Researchers discovered two vulnerabilities affecting electric two-wheelers: Zero Motorcycles' Bluetooth firmware update mechanism and Yadea's key fob authentication. The Zero Motorcycles flaw allows an attacker to connect over Bluetooth during a pairing mode that lacks proper authentication, enabling malicious firmware uploads that can manipulate safety-critical vehicle functions. This vulnerability affects firmware version 44 and earlier and is rated medium severity by CISA due to high attack complexity and required proximity. The Yadea T5 scooter vulnerability is a weak authentication issue allowing interception and mathematical synthesis of key fob commands to unlock and start the scooter, rated high severity by CISA. Yadea has not yet issued a patch. Both vulnerabilities pose risks to physical security and rider safety.

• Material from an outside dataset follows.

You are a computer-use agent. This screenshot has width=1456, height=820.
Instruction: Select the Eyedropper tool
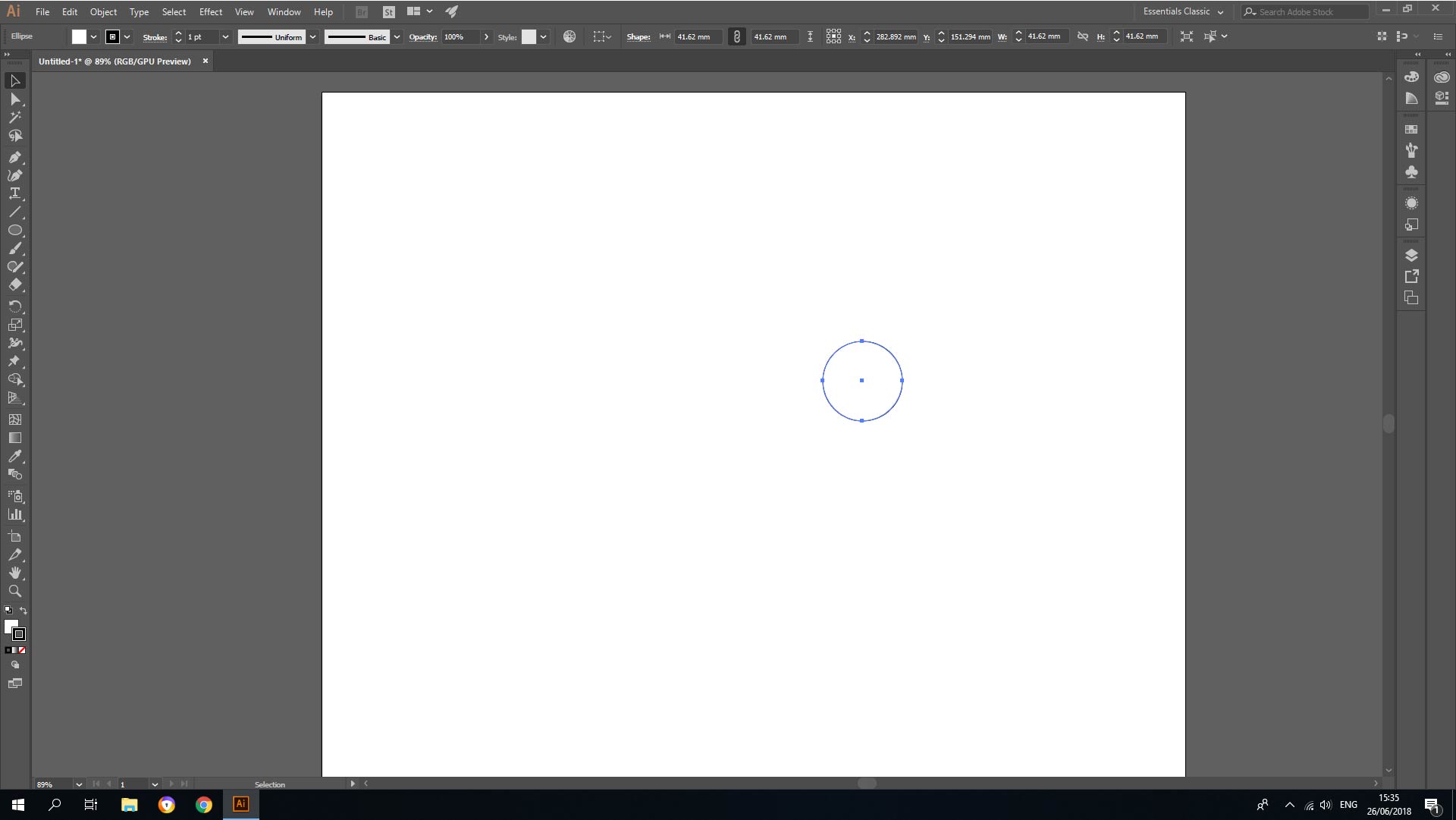pos(15,456)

Exploitation of the Zero Motorcycles vulnerability can lead to unauthorized firmware installation, allowing attackers to alter throttle control, braking behavior, and battery management, potentially causing unsafe vehicle operation at highway speeds. The Yadea scooter vulnerability enables attackers to unlock and start the scooter without authorization, facilitating theft. Both vulnerabilities require physical proximity to the vehicle and technical knowledge to exploit. No known exploits in the wild have been reported. Zero Motorcycles is preparing a patch, while Yadea has not yet released a fix.

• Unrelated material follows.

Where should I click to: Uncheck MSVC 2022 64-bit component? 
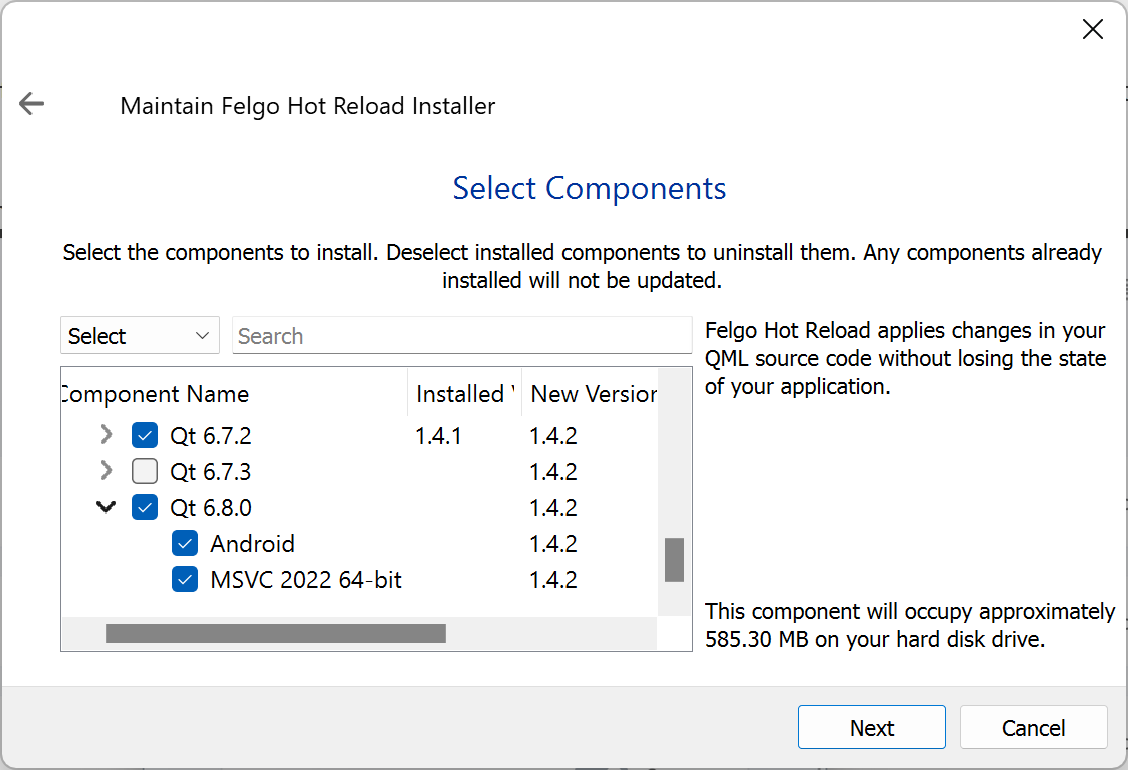pyautogui.click(x=184, y=579)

Zero Motorcycles users should pair their motorcycles with their phones in secure, private locations to prevent unauthorized pairing attempts until the vendor releases the planned firmware patch in May. For Yadea T5 scooter owners, no patch is currently available; users should remain vigilant and consider physical security measures to prevent unauthorized access. Monitor vendor advisories for updates on patch releases. No additional mitigation guidance is provided by the vendors at this time.